A gasolina comum vendida no Brasil passa a ter 32% de etanol anidro a partir deste sábado (1º). A mudança, aprovada pelo Conselho Nacional de Política Energética (CNPE), elevou a mistura obrigatória de 30% para 32% e levantou dúvidas entre motoristas sobre os impactos nos veículos.
Segundo especialistas, carros mais antigos são os que exigem maior atenção, especialmente os modelos equipados com carburador e tanque metálico. Já os veículos mais novos, principalmente os flex, conseguem se adaptar melhor à nova composição, embora também possam apresentar aumento no consumo de combustível e redução da autonomia.
O impacto da taxa de compressão no motor
O principal ponto de atenção está na taxa de compressão, que indica o quanto o motor comprima a mistura de ar e combustível antes da combustão.

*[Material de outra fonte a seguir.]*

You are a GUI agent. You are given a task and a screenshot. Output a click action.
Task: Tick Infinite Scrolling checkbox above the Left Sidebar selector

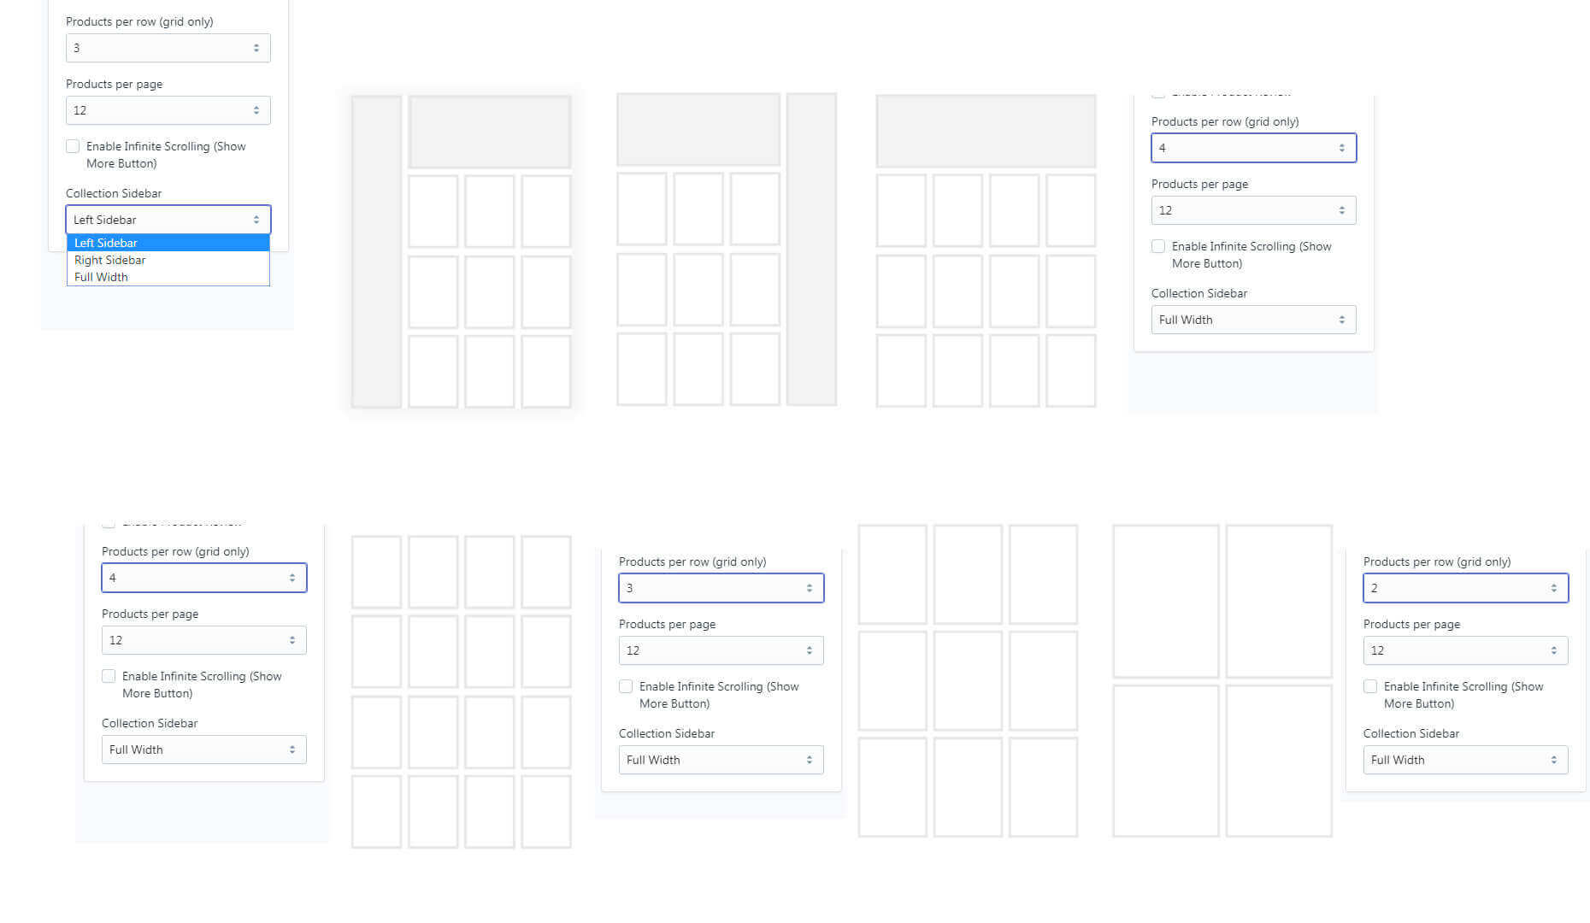tap(73, 146)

Enquanto motores projetados para etanol trabalham com níveis mais altos de compressão, a gasolina suporta índices menores. Com a nova mistura, a compressão dos carros movidos a gasolina pode não ser suficiente para queimar o etanol com eficiência, gerando falhas, perda de potência e dificuldade nas partidas a frio.
Peças do carro mais afetadas pelo aumento de etanol
O aumento do teor de etanol na gasolina acelera o desgaste de determinados componentes, especialmente em veículos mais antigos ou sem tecnologia flex:
- Carburador: Presente em carros antigos, é um dos componentes que mais preocupa. O sistema não se adapta ao combustível e pode sofrer corrosão devido à nova concentração de etanol.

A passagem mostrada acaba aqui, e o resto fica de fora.